Bu arada acımızı paylaşan yüzlerce, binlerce dosta, gözyaşlarımızda bizlere ailemize eşlik edenlere minnet borçluyum. Sayın Başbakan Yardımcısı Cemil Çiçek’e, Abdülkadir Aksu’ya, Necati Çetinkaya, Ağabeyimiz Ülkü Güney’e, Deniz Kuvvetleri Komutanı Oramiral Uğur Yiğit’e, Hava Kuvvetleri Komutanı Orgeneral Hasan Aksay’a, İstanbul Valisi Muammer Güler’e, İstanbul Emniyet Müdürü Hüseyin Çapkın’a, bizi hiçbir zaman yalnız bırakmayan aile büyüğümüz Aydın Doğan’a, Ertuğrul Özkök’e, Uğur Dündar’a, Zafer Mutlu’ya, Aydın Ayaydın’a, Nebil Özgentürk’e, Yaşar Kemal’e, içten yazısıyla İlhan’ın ağabeyi olan Zülfü Livaneli’ye, Bahçeşehir Üniversitesi Mütevelli Heyeti Başkanı Enver Yücel’e, Bahçeşehir Üniversitesi Rektörü Prof. Dr. Deniz Ülke Arıboğan’a, Prof Dr. Mesut Parlak’a, Prof. Dr. Demir Budak’a, Sönmez Köksal’a, Filiz Akın’a, Bakırköy Belediye Başkanı Ateş Ünal Erzen’e, Bayburt Eğitim Vakfı’na, Bayburt Kültür Yardım Derneği’ne... Daha sayfalara sığmayacak güzel dostlara...

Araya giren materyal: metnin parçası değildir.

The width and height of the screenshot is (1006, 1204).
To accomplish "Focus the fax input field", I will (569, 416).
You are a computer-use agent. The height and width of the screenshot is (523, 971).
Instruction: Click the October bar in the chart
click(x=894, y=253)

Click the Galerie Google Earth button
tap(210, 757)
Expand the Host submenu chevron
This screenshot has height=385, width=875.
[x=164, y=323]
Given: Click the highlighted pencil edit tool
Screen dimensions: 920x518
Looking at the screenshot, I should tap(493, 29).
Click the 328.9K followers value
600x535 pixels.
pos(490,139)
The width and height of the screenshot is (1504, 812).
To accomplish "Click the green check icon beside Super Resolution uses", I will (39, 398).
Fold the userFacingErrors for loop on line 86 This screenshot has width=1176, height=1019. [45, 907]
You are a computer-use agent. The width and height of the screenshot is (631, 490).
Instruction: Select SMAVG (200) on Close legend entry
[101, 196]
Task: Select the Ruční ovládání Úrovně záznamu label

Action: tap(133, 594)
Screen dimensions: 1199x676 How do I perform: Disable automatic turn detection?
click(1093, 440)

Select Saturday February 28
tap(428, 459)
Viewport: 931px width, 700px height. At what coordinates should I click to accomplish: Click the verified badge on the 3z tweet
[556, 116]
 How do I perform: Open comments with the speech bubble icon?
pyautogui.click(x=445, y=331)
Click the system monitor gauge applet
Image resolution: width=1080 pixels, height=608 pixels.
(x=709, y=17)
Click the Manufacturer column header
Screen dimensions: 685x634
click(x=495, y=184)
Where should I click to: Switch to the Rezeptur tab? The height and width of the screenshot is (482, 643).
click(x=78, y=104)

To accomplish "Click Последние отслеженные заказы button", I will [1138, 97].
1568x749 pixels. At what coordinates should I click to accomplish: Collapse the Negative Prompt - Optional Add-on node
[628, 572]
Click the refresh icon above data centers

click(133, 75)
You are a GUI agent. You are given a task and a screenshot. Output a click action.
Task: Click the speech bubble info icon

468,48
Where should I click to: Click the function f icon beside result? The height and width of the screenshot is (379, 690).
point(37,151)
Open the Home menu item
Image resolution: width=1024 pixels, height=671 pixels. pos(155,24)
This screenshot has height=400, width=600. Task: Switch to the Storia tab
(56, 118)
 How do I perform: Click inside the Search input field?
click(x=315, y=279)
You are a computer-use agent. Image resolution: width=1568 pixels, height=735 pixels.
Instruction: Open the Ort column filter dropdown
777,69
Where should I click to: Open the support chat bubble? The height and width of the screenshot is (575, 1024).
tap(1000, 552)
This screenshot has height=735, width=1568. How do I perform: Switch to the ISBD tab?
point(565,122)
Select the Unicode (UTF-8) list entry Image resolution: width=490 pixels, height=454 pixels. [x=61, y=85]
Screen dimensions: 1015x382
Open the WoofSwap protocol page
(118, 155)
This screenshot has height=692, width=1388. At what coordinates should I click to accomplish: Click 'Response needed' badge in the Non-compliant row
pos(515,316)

En güzel dualarıyla İlhan’ı yolcu eden Ataköy 5. Kısım Camii’nin hocası Hüseyin Hoca, hepsi yüreğimizin parçaları olan arkadaşlarımız, dostlarımız ve hemşehrilerimiz, arayan soran, acımızı paylaşarak azaltan binlerce insan; hepiniz sağ olun, var olun...
Sevgilerinizle, dostluklarınızla yaşayın.
İşte bir yürek böyle yanar...
Seni unutmayacağız İlhan...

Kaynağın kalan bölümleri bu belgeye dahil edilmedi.